Work item: The data below is to be repeated in full, exactly as shown.

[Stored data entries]
════
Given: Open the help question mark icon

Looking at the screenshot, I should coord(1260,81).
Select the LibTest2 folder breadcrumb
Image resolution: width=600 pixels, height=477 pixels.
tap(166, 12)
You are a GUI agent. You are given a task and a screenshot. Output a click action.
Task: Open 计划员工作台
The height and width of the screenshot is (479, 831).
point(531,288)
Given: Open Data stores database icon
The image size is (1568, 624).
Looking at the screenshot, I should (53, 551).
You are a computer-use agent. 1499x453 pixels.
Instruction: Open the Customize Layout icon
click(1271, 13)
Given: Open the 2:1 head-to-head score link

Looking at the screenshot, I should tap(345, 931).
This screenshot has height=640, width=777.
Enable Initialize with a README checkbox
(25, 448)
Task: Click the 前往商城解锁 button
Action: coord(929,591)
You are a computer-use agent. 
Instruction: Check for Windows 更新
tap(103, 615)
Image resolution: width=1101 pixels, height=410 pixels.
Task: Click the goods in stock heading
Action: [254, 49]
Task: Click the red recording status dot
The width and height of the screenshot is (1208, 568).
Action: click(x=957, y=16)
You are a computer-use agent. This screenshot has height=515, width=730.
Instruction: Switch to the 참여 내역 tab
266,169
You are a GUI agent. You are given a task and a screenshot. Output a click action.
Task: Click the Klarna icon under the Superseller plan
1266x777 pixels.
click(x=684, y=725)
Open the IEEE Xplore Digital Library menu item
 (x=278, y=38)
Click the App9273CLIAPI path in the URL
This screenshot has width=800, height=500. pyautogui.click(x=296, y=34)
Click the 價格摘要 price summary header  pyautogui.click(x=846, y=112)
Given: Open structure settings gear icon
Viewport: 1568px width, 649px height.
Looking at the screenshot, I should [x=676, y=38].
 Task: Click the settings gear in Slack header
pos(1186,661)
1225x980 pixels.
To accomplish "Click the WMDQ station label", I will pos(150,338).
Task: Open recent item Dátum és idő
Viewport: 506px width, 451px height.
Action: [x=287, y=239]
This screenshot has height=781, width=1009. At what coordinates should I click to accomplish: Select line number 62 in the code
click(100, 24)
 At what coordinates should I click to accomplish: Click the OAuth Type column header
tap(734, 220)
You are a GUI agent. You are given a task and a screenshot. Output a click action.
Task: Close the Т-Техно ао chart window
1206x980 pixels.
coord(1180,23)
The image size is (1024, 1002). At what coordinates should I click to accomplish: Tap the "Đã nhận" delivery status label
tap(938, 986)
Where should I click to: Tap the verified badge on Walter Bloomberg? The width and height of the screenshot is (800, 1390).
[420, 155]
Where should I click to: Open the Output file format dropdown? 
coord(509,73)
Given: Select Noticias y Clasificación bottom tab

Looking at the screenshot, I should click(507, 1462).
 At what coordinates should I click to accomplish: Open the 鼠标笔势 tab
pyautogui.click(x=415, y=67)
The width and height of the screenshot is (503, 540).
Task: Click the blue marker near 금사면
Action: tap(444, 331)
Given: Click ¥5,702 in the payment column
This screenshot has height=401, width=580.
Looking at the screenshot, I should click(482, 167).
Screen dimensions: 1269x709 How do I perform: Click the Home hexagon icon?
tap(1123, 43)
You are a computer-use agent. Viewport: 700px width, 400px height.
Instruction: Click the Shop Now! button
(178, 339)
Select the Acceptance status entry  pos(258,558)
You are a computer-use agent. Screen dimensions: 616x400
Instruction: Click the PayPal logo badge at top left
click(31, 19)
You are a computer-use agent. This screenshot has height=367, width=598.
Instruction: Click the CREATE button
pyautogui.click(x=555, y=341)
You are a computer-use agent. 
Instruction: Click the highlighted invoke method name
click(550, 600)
════
Task output:
Given: Open the help question mark icon

Looking at the screenshot, I should coord(1260,81).
Select the LibTest2 folder breadcrumb
Image resolution: width=600 pixels, height=477 pixels.
tap(166, 12)
You are a GUI agent. You are given a task and a screenshot. Output a click action.
Task: Open 计划员工作台
The height and width of the screenshot is (479, 831).
point(531,288)
Given: Open Data stores database icon
The image size is (1568, 624).
Looking at the screenshot, I should (53, 551).
You are a computer-use agent. 1499x453 pixels.
Instruction: Open the Customize Layout icon
click(1271, 13)
Given: Open the 2:1 head-to-head score link

Looking at the screenshot, I should tap(345, 931).
This screenshot has height=640, width=777.
Enable Initialize with a README checkbox
(25, 448)
Task: Click the 前往商城解锁 button
Action: coord(929,591)
You are a computer-use agent. 
Instruction: Check for Windows 更新
tap(103, 615)
Image resolution: width=1101 pixels, height=410 pixels.
Task: Click the goods in stock heading
Action: [254, 49]
Task: Click the red recording status dot
The width and height of the screenshot is (1208, 568).
Action: click(x=957, y=16)
You are a computer-use agent. This screenshot has height=515, width=730.
Instruction: Switch to the 참여 내역 tab
266,169
You are a GUI agent. You are given a task and a screenshot. Output a click action.
Task: Click the Klarna icon under the Superseller plan
1266x777 pixels.
click(x=684, y=725)
Open the IEEE Xplore Digital Library menu item
 (x=278, y=38)
Click the App9273CLIAPI path in the URL
This screenshot has width=800, height=500. pyautogui.click(x=296, y=34)
Click the 價格摘要 price summary header  pyautogui.click(x=846, y=112)
Given: Open structure settings gear icon
Viewport: 1568px width, 649px height.
Looking at the screenshot, I should [x=676, y=38].
 Task: Click the settings gear in Slack header
pos(1186,661)
1225x980 pixels.
To accomplish "Click the WMDQ station label", I will pos(150,338).
Task: Open recent item Dátum és idő
Viewport: 506px width, 451px height.
Action: [x=287, y=239]
This screenshot has height=781, width=1009. At what coordinates should I click to accomplish: Select line number 62 in the code
click(100, 24)
 At what coordinates should I click to accomplish: Click the OAuth Type column header
tap(734, 220)
You are a GUI agent. You are given a task and a screenshot. Output a click action.
Task: Close the Т-Техно ао chart window
1206x980 pixels.
coord(1180,23)
The image size is (1024, 1002). At what coordinates should I click to accomplish: Tap the "Đã nhận" delivery status label
tap(938, 986)
Where should I click to: Tap the verified badge on Walter Bloomberg? The width and height of the screenshot is (800, 1390).
[420, 155]
Where should I click to: Open the Output file format dropdown? 
coord(509,73)
Given: Select Noticias y Clasificación bottom tab

Looking at the screenshot, I should click(507, 1462).
 At what coordinates should I click to accomplish: Open the 鼠标笔势 tab
pyautogui.click(x=415, y=67)
The width and height of the screenshot is (503, 540).
Task: Click the blue marker near 금사면
Action: tap(444, 331)
Given: Click ¥5,702 in the payment column
This screenshot has height=401, width=580.
Looking at the screenshot, I should click(482, 167).
Screen dimensions: 1269x709 How do I perform: Click the Home hexagon icon?
tap(1123, 43)
You are a computer-use agent. Viewport: 700px width, 400px height.
Instruction: Click the Shop Now! button
(178, 339)
Select the Acceptance status entry  pos(258,558)
You are a computer-use agent. Screen dimensions: 616x400
Instruction: Click the PayPal logo badge at top left
click(31, 19)
You are a computer-use agent. This screenshot has height=367, width=598.
Instruction: Click the CREATE button
pyautogui.click(x=555, y=341)
You are a computer-use agent. 
Instruction: Click the highlighted invoke method name
click(550, 600)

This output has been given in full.